In other words, AI is a brilliant partner in exploration – not a decision-maker.

3. Bridge the ‘say–do gap’ with real-world behaviour

AI is trained on what already exists in the digital world. But White warns that relying on this data alone creates blind spots.

“You can ask people, ‘Would you buy pineapple and mint chocolate?’ and they’ll say yes,” he says. “But when they get to the shelf, they buy chocolate. Because chocolate is what they love.”

He calls it the chocolate problem – and it’s especially pronounced when it comes to ethical consumption. “You ask people if they care about sustainability – they say yes. You ask if they’d pay more – they say yes. But in the store? They buy the Haribo.”

“AI can’t model that emotional decision-making. It doesn’t know what people feel. It only knows what they say.”

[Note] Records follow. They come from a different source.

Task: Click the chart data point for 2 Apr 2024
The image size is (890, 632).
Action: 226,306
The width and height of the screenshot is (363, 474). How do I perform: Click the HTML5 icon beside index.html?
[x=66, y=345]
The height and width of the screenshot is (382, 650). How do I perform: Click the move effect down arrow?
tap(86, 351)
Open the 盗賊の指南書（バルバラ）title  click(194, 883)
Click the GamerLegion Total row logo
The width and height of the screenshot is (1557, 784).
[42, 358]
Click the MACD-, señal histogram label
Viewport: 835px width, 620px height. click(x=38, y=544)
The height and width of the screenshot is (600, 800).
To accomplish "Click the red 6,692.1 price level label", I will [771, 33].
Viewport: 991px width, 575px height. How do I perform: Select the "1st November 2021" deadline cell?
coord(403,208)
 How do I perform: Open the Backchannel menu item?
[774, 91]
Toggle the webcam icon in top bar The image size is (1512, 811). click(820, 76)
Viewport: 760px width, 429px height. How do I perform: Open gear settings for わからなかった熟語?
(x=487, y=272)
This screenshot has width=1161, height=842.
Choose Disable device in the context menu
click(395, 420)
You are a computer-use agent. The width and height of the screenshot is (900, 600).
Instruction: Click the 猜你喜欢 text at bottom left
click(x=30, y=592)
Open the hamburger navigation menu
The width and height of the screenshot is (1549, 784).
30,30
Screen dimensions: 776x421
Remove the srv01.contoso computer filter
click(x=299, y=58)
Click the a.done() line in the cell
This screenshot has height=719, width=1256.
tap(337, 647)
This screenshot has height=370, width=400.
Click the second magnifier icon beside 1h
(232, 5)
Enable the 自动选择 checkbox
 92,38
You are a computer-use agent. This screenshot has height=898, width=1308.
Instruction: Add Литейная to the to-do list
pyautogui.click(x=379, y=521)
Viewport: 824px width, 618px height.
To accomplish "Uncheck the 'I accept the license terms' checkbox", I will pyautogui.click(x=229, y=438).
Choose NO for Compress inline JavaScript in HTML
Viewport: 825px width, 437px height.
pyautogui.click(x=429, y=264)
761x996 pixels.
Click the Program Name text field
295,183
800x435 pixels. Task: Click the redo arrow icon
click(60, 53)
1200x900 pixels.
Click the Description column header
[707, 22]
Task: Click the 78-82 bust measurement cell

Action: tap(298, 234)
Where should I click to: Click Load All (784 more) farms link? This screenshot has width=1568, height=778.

4. Don’t skip the middle – it’s where the money is

The missing middle – that strategic stretch between insight and execution – is where the majority of brands fail, with or without AI.

“Seventy-five percent of product launches don’t make it past year two,” White says. “Not because they didn’t look good on paper. But because the strategy wasn’t there.”

The Department for Business and Trade plays a pivotal role in supporting food and drink companies in the UK.
While AI can help with NPD ideation, human instinct still has a role to play. (Image: Getty/Monty Rakusen)

AI may help get you to market faster, he says – but if you’ve skipped the thinking, you’re just speeding up failure.

“AI just means you get there faster. It hasn’t solved the problem, it’s accelerated it.”

So… how should you use AI?

“Use it to work faster. Use it to explore more ideas. Use it to process more data than you ever could manually,” says White. “But don’t hand over the wheel.”

Innovation is a craft, not a prompt. The most successful teams use AI to accelerate the early stages of development – but keep humans front and centre when it comes to strategy, validation and design.

“Hybrid intelligence is the future,” says White. “It’s not man or machine. It’s both, working together – with the right driver behind the wheel.”


Want to learn more about harnessing AI for R&D? Guy White will join the Confectionery’s Sweetest Innovations webinar on July 10. Register free to hear more from Guy and the rest of our expert speakers.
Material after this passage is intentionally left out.